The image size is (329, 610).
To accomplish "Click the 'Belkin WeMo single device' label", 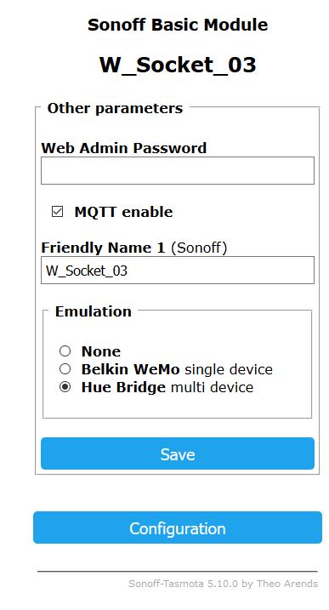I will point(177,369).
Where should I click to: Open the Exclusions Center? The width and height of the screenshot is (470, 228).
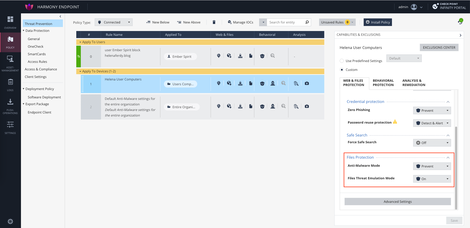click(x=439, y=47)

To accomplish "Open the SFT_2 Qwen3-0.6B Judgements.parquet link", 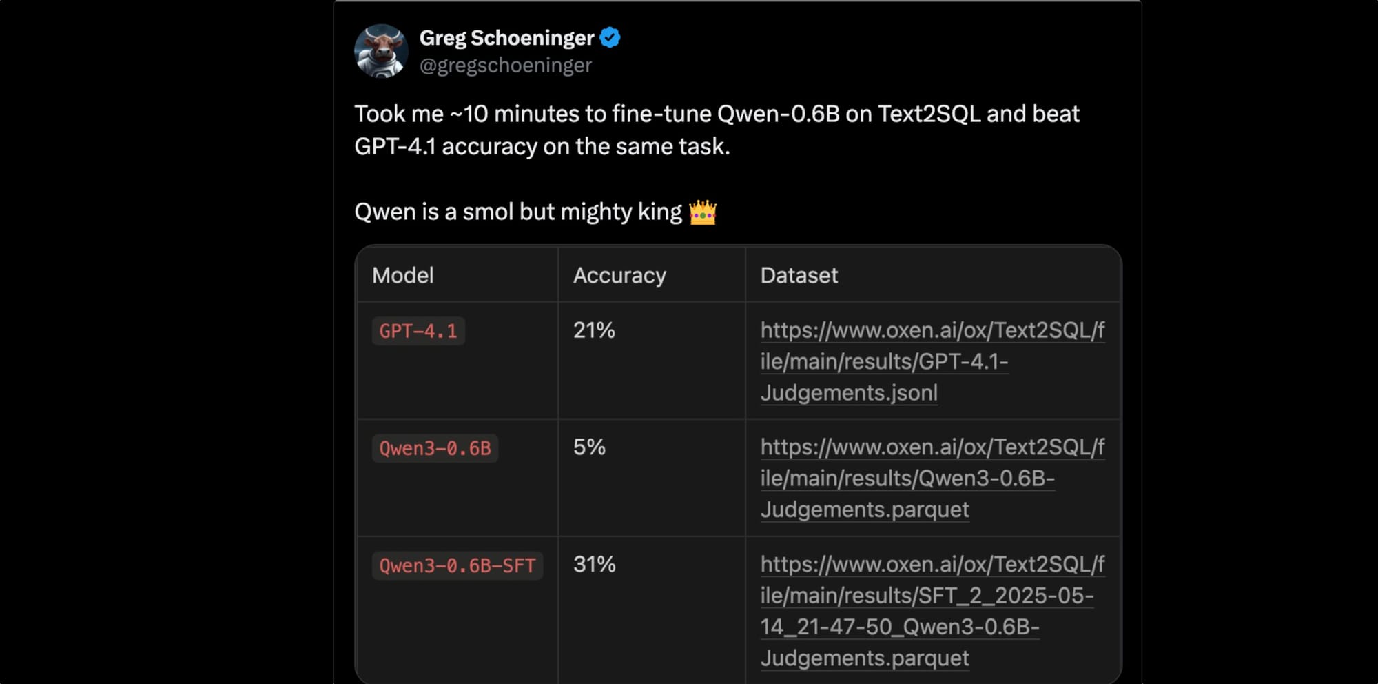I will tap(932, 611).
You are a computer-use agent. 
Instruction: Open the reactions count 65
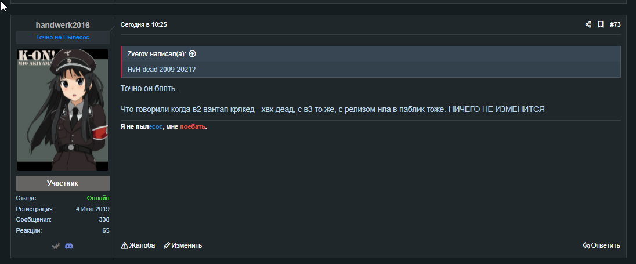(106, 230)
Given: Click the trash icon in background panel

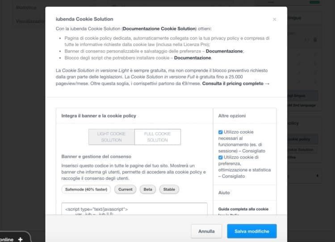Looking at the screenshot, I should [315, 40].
+ + + + + + +
PROBLEM DETAILS.
Give again, word for word, each line from the one holding "You are a computer-use agent." through the end of the entries, and leave out any picture.

EXERCISE ANSWER.
You are a computer-use agent. 
Instruction: Open the reactions count 65
(106, 230)
Given: Click the trash icon in background panel

Looking at the screenshot, I should [315, 40].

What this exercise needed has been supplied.